More of us are equipped for all-terrain motoring but how ready are you for all-terrain investing?
Australians bought more new sports utility vehicles (SUVs) than passenger cars in February for the first time in any month on record, according to the Federal Chamber of Automotive Industries. More than 35,000 SUVs were sold in that month.
Just as we hopefully select our next cars on the basis of being fit for their intended purpose – although countless SUVs apparently never leave the bitumen – we hopefully take the same approach when creating our investment portfolios.
A robust, all-terrain portfolio could be defined as one that is designed to ride over short-term upheavals on investment markets to keep moving towards achieving our long-term investment goals.
As is often discussed in Smart Investing, two of the biggest influences on a portfolio’s performance over the long haul are its long-term strategic asset allocation and its level of costs. The combination of an appropriate strategic asset allocation and low costs are a critical combination for a robust portfolio.
And as drivers of their all-terrain portfolios – to stretch the motoring analogy – investors should remain disciplined and focussed on the long-term without being distracted by the prevailing "noise" created by short-term market movements.
Rather than trying to second-guess investment markets, astute investors often choose to direct their energies into making the most of factors that are under their control.
The overall theme of Vanguard’s principles for investing success publication is that investors should concentrate on what they can control, including in periods of uncertainty.

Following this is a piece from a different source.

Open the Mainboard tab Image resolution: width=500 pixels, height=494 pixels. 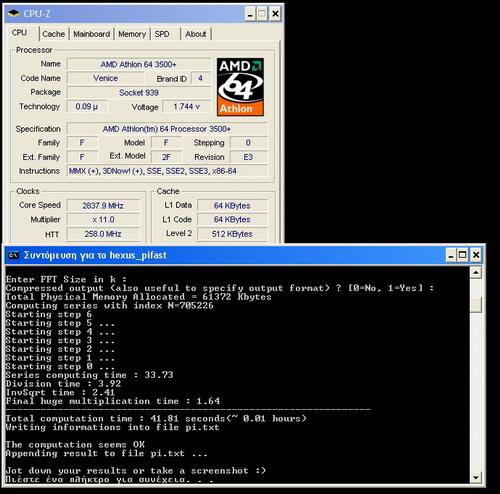[92, 34]
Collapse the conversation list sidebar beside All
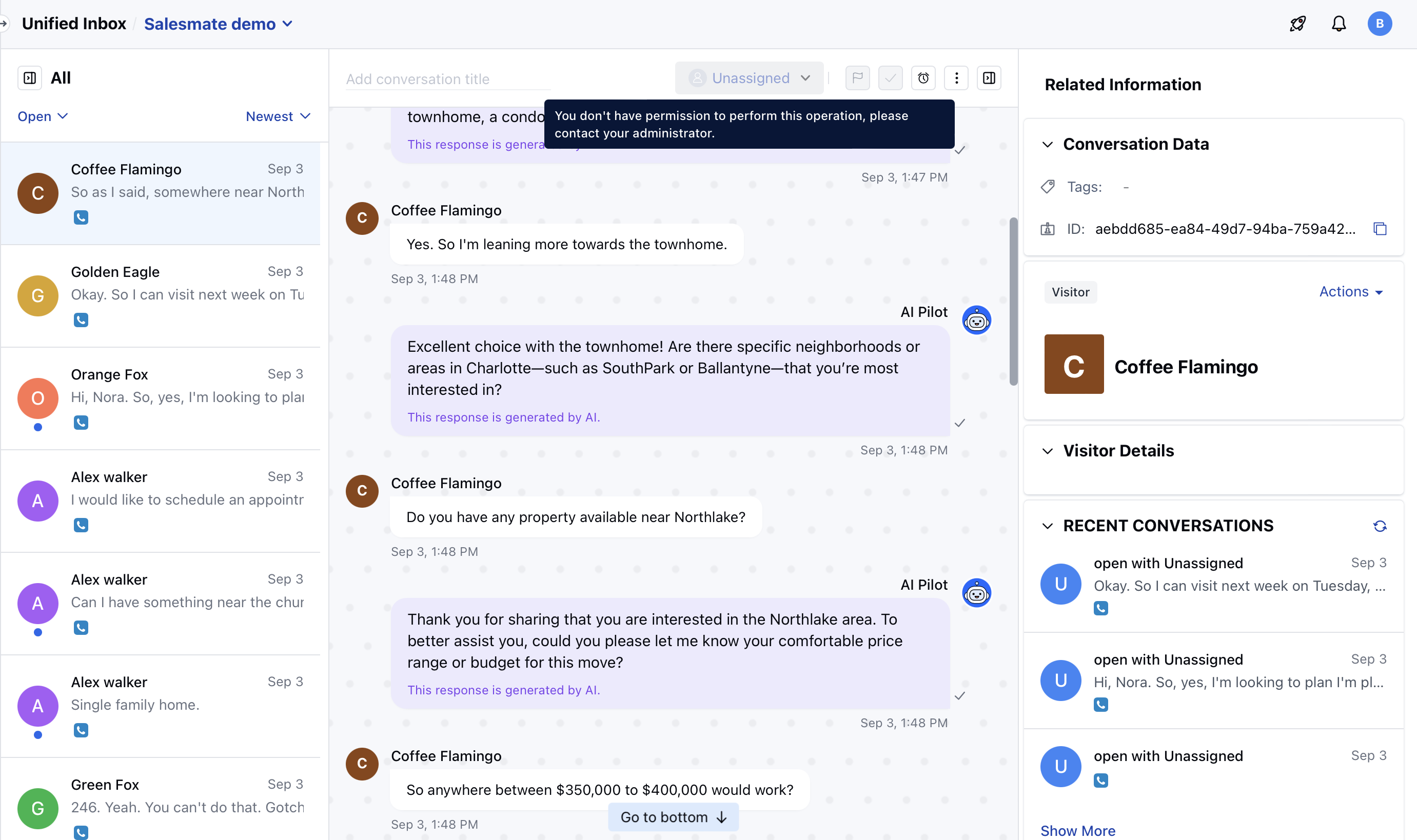The width and height of the screenshot is (1417, 840). point(30,77)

Investors cannot control, for instance, the mood of other investors nor can they control the impact of world stock markets and economies on local share prices. Indeed, it can take a bout of increased market volatility to make investors more aware of what is beyond their control.
However, individual investors can, for example, minimise their investment management costs, efficiently manage tax within their portfolios and, if appropriate, take more advantage of the concessionally-taxed superannuation system. (Keep in mind the lower contribution caps from July.)
Further, it is up to investors to decide whether to set sound, long-term investment goals; to set appropriate long-term asset allocations for their portfolios; to regularly rebalance their portfolios to remain within those asset allocations – perhaps with professional advice. And investors can do their utmost to take a disciplined, non-emotional approach to investing.
Some strategies that are clearly under an individual investor’s control may seem disarmingly simple.
For example, Vanguard’s chief executive Bill McNabb wrote in an opinion piece late last year: "In this confusing and sometimes contradictory [investment] climate, you may be asking yourself a question that I hear often: How do I make sense of all of this, keep investing, and still get a good night’s sleep?
"As with any problem," he adds, "there are multiple ways to go at it. But there’s one approach in particular that is simple, straightforward, and nearly foolproof: Save more money.
"Not only can saving more give you a greater sense of control over your investment plan, it can help compensate for long-term returns that, in our estimation, could fall short of historical averages." (See Vanguard’s 2017 medium-to-long term economic and market outlook.)
Of course, the pressures of day-to-day living costs plus those inevitable unexpected costs can make it difficult to save more at times. But when the opportunity arises, a decision to save more is well under our control. And increased savings should keep strengthening your robust, all-terrain portfolio.